The Augment Health Bladder Management Device is a sensor that fits between a catheter and catheter valve and sends notifications to a smartphone or other device when the user's bladder is full. Recent Coulter BME graduates Stephen Kalinsky and Jared Meyers have earned a spot in the national Collegiate Inventors Competition with the device. (Image Courtesy: Augment Health)
Biomedical engineering alumni Jared Meyers and Stephen Kalinsky believe they have a chance to change lives with a device that has earned them a spot in the national Collegiate Inventors Competition finals in October. It’s an opportunity that began taking shape during a friendly, random conversation on an airplane.
Meyers was flying to Atlanta and happened to strike up a conversation with the couple in his row. One of them was a retired urologist, and after their talk, Meyers suddenly saw an area with untapped potential.
Before long, he was talking to friends interested in creating marketable solutions to medical problems and learning about the process through the CREATE-X Idea to Prototype program. With Kalinsky and another friend, Camille Díaz, Meyers started talking to other urologists and learned about catheter-associated urinary tract infections, a common problem for patients with long-term catheters.
“Catheter valves seemed like a great option, but we realized that surprisingly few people actually use them,” said Meyers, who finished his degree in the Wallace H. Coulter Department of Biomedical Engineering in May. “We asked ourselves, ‘Why not?’ and then we realized — because many people can’t tell when to empty their bladder.”
Fast forward, and the group’s solution will compete with five others in the undergraduate division of College Inventors Competition, organized by the National Inventors Hall of Fame. They’ve designed a noninvasive sensor that sends notifications to a smartphone or wearable device, like a smart watch, when the user’s bladder is full.
“We’re building it specifically for people who are using indwelling urinary catheters, typically as a result of spinal cord injury or another neurological condition,” said Kalinsky, who also finished his degree in May.
Meyers added: “We realized the magnitude of the problem when we started talking to people who live with indwelling catheters. In these conversations, we learned that urine collection bags could make people too embarrassed to go outside, unable to go in the pool, and risk accidents and leakage during physical activity. Some wheelchair users even told us the ability to use the bathroom more normally would be a higher priority than being able to walk again.”

▶ [Provided records]:
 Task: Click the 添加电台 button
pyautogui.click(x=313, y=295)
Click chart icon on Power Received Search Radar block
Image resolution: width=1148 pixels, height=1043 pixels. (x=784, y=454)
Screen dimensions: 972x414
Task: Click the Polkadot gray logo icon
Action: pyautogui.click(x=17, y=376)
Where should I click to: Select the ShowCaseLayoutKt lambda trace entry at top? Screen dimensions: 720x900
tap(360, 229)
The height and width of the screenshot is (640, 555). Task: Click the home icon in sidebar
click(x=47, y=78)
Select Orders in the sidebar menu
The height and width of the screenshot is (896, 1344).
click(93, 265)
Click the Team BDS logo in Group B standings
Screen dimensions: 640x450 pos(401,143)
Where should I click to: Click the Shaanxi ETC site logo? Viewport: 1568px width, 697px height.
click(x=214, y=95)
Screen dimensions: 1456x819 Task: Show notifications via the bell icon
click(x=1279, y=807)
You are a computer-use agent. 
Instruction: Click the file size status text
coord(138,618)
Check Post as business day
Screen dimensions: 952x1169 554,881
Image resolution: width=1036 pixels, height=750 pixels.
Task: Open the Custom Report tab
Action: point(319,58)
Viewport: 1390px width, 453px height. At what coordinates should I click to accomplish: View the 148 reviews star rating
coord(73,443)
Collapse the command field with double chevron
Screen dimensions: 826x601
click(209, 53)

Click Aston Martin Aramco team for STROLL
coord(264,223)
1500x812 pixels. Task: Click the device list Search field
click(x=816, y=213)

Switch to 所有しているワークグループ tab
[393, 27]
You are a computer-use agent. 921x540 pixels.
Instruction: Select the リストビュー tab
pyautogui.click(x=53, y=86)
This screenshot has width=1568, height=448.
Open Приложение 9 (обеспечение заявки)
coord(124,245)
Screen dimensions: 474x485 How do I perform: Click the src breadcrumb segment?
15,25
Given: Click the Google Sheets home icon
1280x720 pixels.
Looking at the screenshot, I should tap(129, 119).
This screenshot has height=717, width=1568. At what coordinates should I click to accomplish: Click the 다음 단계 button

▶ [Task A]: Name the three people who, according to the article about the bladder management device, worked together on the device.
▶ [Task B]: Please write the next part of the article about the bladder management device, picking up after its final paragraph.
The listing is separate material and has no connection to the article about the bladder management device.

▶ [Response A]: Jared Meyers, Stephen Kalinsky, Camille Díaz

▶ [Response B]:
Jared Meyers, left, and Stephen Kalinsky, founders of Augment Health and creators of a bladder management device to help people with long-term, or indwelling, catheters. Their device is a sensor that alerts users when their bladder is full, and it has earned them a spot among the six undergraduate finalists in the 2021 Collegiate Inventors Competition. (Photos Courtesy: Augment Health)
As finalists in the national competition, Meyers and Kalinsky will present their idea to a panel of National Inventors Hall of Fame inductees and officials from the United States Patent and Trademark Office. Díaz has left the project to her two friends so she can focus on her pre-med coursework and then medical school.
Meanwhile, the team also is working through a medical device accelerator program in Memphis and preparing to pursue regulatory approval, Kalinsky said.
“The team saw some daunting challenges, but they pivoted successfully to create a novel solution to an unmet need,” said Marty Jacobson, who is one of the team’s mentors, a design instructor, and the Coulter BME Design Shop manager. “They are receiving mentorship and resources to fast-track their idea from the current sensor-based technology to bring it to market, so it can start helping the millions of people who suffer from neurogenic bladder issues.”
Meyers and Kalinsky are the fourth Coulter BME team to make the Collegiate Inventors Competition’s finals in the last six years. This year’s graduate finalists include alumnus Mahdi Al-Husseini, BME 2018. He was a graduate finalist in 2019 and has made the finals again this year with a different device.